Physical AI Collection

Robotics systems require structured, multimodal data. This collection includes 500K+ robotics trajectories, 57M grasps, and 15TB of multimodal data, including assets used to develop the NVIDIA GR00T reasoning vision-language-action model across multiple gripper types and sensor configurations. The dataset has been downloaded greater than 10 million times, including by corporations corresponding to Runway, which developed its recently released GWM-Robotics world model using the open GR00T dataset, and robotics simulation company Lightwheel, which is using the dataset to refine robotics policies.

This collection also includes one of the vital geographically diverse AV datasets available, with greater than 1,700 hours of multi-sensor data that features 7-camera configurations plus LiDAR and radar spanning 25 countries and over 2,500 cities. That breadth supports perception benchmarking across varied driving environments and complements academic datasets with broader business usability.

Nemotron Personas Collection

Nemotron Personas are fully synthetic persona datasets grounded in real-world demographic distributions, producing culturally authentic, diverse individuals across regions and languages at scale.

The gathering supports Sovereign AI development and currently includes population-scale datasets for:

United States – 6M personas
Japan – 6M personas
India – 21M personas
Brazil – 6M personas (developed with WideLabs)
Singapore – 888K personas (developed with AI Singapore)

These datasets are already powering real deployments globally.
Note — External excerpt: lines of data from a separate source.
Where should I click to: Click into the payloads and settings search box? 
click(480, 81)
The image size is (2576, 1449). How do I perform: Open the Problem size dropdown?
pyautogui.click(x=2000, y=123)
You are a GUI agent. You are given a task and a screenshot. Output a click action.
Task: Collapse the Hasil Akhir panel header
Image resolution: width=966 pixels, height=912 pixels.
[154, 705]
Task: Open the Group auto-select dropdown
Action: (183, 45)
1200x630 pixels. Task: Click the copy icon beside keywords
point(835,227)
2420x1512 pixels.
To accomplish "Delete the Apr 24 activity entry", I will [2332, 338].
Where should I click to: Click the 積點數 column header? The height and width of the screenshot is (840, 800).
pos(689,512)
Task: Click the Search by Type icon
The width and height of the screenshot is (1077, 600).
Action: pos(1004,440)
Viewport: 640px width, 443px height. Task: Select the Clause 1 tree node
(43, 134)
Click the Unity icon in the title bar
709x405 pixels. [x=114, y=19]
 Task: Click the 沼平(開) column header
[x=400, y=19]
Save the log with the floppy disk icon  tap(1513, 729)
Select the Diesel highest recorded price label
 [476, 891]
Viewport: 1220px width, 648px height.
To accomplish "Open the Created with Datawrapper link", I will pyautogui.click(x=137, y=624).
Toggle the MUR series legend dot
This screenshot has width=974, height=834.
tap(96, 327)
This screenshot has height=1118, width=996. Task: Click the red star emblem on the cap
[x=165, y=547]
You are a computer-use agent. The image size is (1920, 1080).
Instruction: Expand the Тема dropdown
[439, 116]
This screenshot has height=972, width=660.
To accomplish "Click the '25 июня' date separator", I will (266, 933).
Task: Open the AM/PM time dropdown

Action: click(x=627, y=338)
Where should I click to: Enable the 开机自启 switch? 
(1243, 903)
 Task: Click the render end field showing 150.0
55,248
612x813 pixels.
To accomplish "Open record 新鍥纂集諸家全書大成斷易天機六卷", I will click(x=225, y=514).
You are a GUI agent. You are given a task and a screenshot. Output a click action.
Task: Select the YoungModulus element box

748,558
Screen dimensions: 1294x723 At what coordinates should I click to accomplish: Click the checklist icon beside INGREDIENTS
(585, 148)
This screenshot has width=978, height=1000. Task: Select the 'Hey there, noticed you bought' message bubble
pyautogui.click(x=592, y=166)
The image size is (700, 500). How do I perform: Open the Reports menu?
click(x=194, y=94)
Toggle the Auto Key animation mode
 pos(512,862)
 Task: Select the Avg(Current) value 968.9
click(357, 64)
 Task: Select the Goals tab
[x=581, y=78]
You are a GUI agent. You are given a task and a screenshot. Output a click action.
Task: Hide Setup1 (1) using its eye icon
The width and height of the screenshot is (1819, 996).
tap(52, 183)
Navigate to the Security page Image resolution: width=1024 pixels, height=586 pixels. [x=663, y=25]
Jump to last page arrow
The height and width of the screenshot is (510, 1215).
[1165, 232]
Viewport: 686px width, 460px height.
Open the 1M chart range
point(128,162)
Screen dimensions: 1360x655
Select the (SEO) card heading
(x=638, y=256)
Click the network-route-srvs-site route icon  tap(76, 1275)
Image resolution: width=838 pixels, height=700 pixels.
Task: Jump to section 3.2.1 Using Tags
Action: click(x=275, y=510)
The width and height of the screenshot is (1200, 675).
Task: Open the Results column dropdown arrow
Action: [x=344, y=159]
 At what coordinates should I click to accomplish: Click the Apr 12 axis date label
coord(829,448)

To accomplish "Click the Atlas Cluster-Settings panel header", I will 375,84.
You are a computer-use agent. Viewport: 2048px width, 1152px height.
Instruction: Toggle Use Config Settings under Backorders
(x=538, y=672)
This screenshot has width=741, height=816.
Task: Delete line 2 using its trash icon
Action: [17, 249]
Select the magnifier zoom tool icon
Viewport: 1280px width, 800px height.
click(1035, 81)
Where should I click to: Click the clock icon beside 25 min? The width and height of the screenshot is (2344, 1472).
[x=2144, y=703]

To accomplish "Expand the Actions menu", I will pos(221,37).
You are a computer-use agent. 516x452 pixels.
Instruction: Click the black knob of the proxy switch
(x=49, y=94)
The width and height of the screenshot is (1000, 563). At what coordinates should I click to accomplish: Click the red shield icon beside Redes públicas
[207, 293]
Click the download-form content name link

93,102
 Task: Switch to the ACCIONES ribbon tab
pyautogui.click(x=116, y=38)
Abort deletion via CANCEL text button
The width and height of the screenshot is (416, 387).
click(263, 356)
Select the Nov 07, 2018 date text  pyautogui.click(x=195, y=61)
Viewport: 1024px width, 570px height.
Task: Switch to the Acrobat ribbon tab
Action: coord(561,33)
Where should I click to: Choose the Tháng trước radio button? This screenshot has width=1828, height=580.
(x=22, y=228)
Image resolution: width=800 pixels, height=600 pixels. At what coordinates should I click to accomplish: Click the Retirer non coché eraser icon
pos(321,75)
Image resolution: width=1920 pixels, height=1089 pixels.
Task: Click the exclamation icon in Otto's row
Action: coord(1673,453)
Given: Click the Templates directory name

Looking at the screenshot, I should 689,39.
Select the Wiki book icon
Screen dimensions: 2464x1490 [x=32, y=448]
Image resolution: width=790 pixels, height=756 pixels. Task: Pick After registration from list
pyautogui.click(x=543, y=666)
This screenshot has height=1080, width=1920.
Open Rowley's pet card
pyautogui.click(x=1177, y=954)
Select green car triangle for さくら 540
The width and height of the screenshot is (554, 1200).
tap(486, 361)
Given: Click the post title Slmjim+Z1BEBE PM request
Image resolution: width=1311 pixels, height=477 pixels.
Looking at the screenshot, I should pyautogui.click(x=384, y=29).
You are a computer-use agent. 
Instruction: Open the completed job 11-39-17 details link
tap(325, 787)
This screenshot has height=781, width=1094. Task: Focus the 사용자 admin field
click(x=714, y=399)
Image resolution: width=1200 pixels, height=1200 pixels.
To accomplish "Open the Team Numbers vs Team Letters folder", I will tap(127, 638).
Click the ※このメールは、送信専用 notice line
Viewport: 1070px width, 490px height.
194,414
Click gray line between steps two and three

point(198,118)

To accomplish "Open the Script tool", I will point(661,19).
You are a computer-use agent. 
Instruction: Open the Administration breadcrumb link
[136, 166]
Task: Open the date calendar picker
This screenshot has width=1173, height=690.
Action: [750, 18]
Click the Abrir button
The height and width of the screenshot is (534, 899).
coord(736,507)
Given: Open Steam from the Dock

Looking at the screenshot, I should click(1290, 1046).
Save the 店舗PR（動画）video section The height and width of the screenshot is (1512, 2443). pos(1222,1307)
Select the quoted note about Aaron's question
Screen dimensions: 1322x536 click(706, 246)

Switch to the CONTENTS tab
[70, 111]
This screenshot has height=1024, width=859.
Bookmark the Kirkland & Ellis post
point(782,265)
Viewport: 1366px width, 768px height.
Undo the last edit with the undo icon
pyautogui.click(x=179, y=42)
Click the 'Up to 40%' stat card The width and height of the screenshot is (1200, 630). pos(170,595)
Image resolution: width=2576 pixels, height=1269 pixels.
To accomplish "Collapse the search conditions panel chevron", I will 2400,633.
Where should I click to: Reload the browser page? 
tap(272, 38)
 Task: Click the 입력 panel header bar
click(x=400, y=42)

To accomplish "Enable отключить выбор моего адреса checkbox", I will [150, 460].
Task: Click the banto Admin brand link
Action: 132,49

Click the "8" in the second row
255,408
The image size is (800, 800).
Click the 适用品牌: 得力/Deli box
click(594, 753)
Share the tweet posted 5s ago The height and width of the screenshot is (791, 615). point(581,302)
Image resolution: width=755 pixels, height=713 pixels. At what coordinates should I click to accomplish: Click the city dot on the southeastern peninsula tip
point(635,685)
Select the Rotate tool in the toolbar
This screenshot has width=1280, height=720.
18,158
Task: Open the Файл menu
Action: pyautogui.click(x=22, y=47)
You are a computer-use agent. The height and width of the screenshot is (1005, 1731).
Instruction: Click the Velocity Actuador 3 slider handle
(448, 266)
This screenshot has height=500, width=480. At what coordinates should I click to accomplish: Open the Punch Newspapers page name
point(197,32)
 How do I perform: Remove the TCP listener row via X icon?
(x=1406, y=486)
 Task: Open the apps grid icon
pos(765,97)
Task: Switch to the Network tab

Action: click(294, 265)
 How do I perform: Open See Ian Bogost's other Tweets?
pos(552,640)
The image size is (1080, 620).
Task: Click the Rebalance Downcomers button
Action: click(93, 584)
CrowdStrike used 2M personas to enhance NL→CQL translation accuracy from 50.7% to 90.4%. In Japan, NTT Data and APTO used the datasets to bootstrap domain-specific intelligence with minimal proprietary data, improving legal QA accuracy from 15.3% to 79.3% and reducing attack success rates from 7% to 0%.

The datasets also supported the event of NVIDIA Nemotron-Nano-9B-v2-Japanese, a state-of-the-art sub-10B model that reached the highest of the Nejumi leaderboard.

La Proteina

La Proteina is a totally synthetic, atomistic protein dataset designed for biological modeling and drug discovery workflows. With 455,000 structures and a state-of-the-art 73% structural diversity boost over prior baselines, it provides design-ready molecular representations without PII or licensing constraints. A scientific achievement made possible by an open collaboration with researchers from Oxford, Mila, and CIFAR.

SPEED-Bench

SPEED-Bench is a standardized benchmark for evaluating speculative decoding performance. It features two splits: a Qualitative Split that maximizes semantic diversity across 11 text categories, and a Throughput Split organized into input sequence length buckets (1K–32K) for constructing accurate throughput Pareto curves using real semantic data reasonably than random tokens. Already adopted internally as the first benchmark for Nemotron MTP performance, SPEED-Bench gives teams a consistent methodology for evaluating draft performance across prompt complexities and context lengths.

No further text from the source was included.